AI is no longer a figment of the imagination.   We are all using AI every day, whether we know it or not. Despite its prominence in daily life, AI still remains a mystery to many.  In this episode of Mind the Gap, Dr. Stuart Feldman, a prominent computer scientist, will help us better understand what AI is and is not, how it can be used, and its broad impact.

So far, advances in AI are not bringing us real “intelligence.”  Rather, these advances are bringing us a key part of intelligence: prediction.  This enables businesses to make predictions faster and more precisely to improve their business models and marketplace advantage. In this episode of Mind the Gap, Avi Goldfarb, an economist at the University of Toronto’s Rotman School of Management and one of the authors of “Prediction Machines: The Simple Economics of Artificial Intelligence,” will explain the economics of AI and how it can lead to better and cheaper predictions.

Good credit impacts whether you can rent an apartment, take out a mortgage or car loan, or in some instances, receive a job offer. Financial institutions are increasingly utilizing AI to analyze non-traditional data sources, such as standardized test scores, to assess a borrower’s risk profile. In this episode of Mind the Gap, Dr. Talia Gillis, Professor of Law at Columbia University, will discuss the opportunities and challenges of AI-based lending.

In the early-eighteenth century, Rembrandt’s largest and most famous painting, The Night Watch, was cut down on all sides to fit on a wall in Amsterdam’s City Hall.  The removed pieces were never recovered. In this episode of Mind the Gap, Rob Erdmann, Senior Scientist at Rijksmuseum and Professor at the Rijksmuseum and Professor at the University of Amsterdam, walks us through how museum scientists trained AI to successfully paint like Rembrandt to reconstruct the lost fragments of this masterpiece more than 300 years later.

A supermassive black hole is estimated to be a million or a billion times bigger than the Sun, but no one truly yet understands the origins of these massive phenomena. In this episode of Mind the Gap, Dr. Becky Smethurst, an astrophysicist and research fellow at Christ Church College, Oxford University, describes how AI is helping to answer fundamental questions about the formation and evolution of black holes and their connection to the development of galaxies.
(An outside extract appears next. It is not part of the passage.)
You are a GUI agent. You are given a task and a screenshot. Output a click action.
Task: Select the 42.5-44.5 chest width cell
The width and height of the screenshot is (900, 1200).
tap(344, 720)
From self-driving cars to voice automation in homes, inventors are developing ambitious AI technologies that will continue to impact the ways in which we learn, work, communicate, and travel. According to the United States Patent and Trademark Office (USPTO), the number of AI-related patents increased at an astonishing number, from 4,598 in 2008 to 20,639 in 2018. In this episode of Mind the Gap, Rama Elluru, a former Administrative Patent Judge on the Patent Trial and Appeal Board at the USPTO, and Christian Hannon, a patent attorney in the USPTO’s Office of Policy and International Affairs, share their perspectives on how AI is impacting patent law and the inventor community.

In this episode of Mind the Gap we talk with the President of Harvey Mudd College, Dr. Maria Klawe, who has had a distinguished career as a theoretical computer scientist, scholar, and college administrator.  Dr. Klawe is also a gifted painter -- a watercolorist.  And she has been painting for longer than she has been a computer scientist.  In this episode we explore with Dr Klawe her widely admired paintings and her use of technology to help her focus her artistic vision.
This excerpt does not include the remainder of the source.